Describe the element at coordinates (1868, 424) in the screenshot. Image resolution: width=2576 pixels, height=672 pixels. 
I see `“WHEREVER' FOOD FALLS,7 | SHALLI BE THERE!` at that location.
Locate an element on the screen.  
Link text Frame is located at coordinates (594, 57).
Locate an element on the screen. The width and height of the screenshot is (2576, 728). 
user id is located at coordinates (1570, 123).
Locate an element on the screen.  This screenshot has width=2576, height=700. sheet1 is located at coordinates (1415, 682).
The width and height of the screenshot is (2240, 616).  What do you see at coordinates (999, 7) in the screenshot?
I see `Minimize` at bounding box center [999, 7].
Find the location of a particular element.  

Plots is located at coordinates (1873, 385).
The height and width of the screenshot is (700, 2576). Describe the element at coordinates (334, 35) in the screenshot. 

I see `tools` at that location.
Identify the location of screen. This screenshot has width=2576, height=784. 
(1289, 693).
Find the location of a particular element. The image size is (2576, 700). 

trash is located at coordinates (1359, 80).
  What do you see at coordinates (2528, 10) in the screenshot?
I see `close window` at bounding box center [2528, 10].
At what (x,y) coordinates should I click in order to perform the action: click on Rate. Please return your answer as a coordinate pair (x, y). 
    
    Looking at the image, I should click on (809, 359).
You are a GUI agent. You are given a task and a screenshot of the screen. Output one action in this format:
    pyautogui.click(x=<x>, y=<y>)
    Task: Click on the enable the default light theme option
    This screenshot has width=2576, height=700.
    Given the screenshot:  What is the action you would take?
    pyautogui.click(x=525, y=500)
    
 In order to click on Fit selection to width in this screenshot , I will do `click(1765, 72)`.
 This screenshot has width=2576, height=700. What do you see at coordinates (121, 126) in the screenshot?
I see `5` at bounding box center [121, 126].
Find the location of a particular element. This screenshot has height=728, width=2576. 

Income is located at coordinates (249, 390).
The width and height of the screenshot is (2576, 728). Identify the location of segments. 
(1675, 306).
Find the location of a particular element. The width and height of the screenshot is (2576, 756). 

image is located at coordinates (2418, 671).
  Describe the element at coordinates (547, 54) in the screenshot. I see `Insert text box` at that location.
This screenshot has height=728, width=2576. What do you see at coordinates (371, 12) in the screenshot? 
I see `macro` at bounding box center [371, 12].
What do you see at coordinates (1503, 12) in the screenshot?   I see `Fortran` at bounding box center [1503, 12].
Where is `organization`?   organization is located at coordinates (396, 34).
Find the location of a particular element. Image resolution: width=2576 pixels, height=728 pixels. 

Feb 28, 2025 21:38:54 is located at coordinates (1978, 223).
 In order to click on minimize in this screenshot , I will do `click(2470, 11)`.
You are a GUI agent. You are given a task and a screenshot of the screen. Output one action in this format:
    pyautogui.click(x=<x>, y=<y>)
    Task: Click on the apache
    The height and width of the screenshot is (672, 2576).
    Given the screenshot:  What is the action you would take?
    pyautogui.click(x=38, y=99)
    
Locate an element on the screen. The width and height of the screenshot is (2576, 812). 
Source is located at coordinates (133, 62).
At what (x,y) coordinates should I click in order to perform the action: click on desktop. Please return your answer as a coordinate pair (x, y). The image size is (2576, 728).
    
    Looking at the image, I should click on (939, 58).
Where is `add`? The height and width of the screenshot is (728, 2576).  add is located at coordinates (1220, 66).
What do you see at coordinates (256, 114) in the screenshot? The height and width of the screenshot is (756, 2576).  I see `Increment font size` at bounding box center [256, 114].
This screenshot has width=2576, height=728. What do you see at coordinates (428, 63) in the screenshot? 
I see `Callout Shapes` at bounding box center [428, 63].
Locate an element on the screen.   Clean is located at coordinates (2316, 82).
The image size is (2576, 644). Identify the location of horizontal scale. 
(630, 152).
================
> **TASK PROMPT**
Reproduce the items word for word, starting with the first line and going on through the line with "(1675, 306).".

> **REPLY TO THE TASK**
Describe the element at coordinates (1868, 424) in the screenshot. Image resolution: width=2576 pixels, height=672 pixels. 
I see `“WHEREVER' FOOD FALLS,7 | SHALLI BE THERE!` at that location.
Locate an element on the screen.  
Link text Frame is located at coordinates (594, 57).
Locate an element on the screen. The width and height of the screenshot is (2576, 728). 
user id is located at coordinates (1570, 123).
Locate an element on the screen.  This screenshot has width=2576, height=700. sheet1 is located at coordinates (1415, 682).
The width and height of the screenshot is (2240, 616).  What do you see at coordinates (999, 7) in the screenshot?
I see `Minimize` at bounding box center [999, 7].
Find the location of a particular element.  

Plots is located at coordinates (1873, 385).
The height and width of the screenshot is (700, 2576). Describe the element at coordinates (334, 35) in the screenshot. 

I see `tools` at that location.
Identify the location of screen. This screenshot has width=2576, height=784. 
(1289, 693).
Find the location of a particular element. The image size is (2576, 700). 

trash is located at coordinates (1359, 80).
  What do you see at coordinates (2528, 10) in the screenshot?
I see `close window` at bounding box center [2528, 10].
At what (x,y) coordinates should I click in order to perform the action: click on Rate. Please return your answer as a coordinate pair (x, y). 
    
    Looking at the image, I should click on (809, 359).
You are a GUI agent. You are given a task and a screenshot of the screen. Output one action in this format:
    pyautogui.click(x=<x>, y=<y>)
    Task: Click on the enable the default light theme option
    This screenshot has width=2576, height=700.
    Given the screenshot:  What is the action you would take?
    pyautogui.click(x=525, y=500)
    
 In order to click on Fit selection to width in this screenshot , I will do `click(1765, 72)`.
 This screenshot has width=2576, height=700. What do you see at coordinates (121, 126) in the screenshot?
I see `5` at bounding box center [121, 126].
Find the location of a particular element. This screenshot has height=728, width=2576. 

Income is located at coordinates (249, 390).
The width and height of the screenshot is (2576, 728). Identify the location of segments. 
(1675, 306).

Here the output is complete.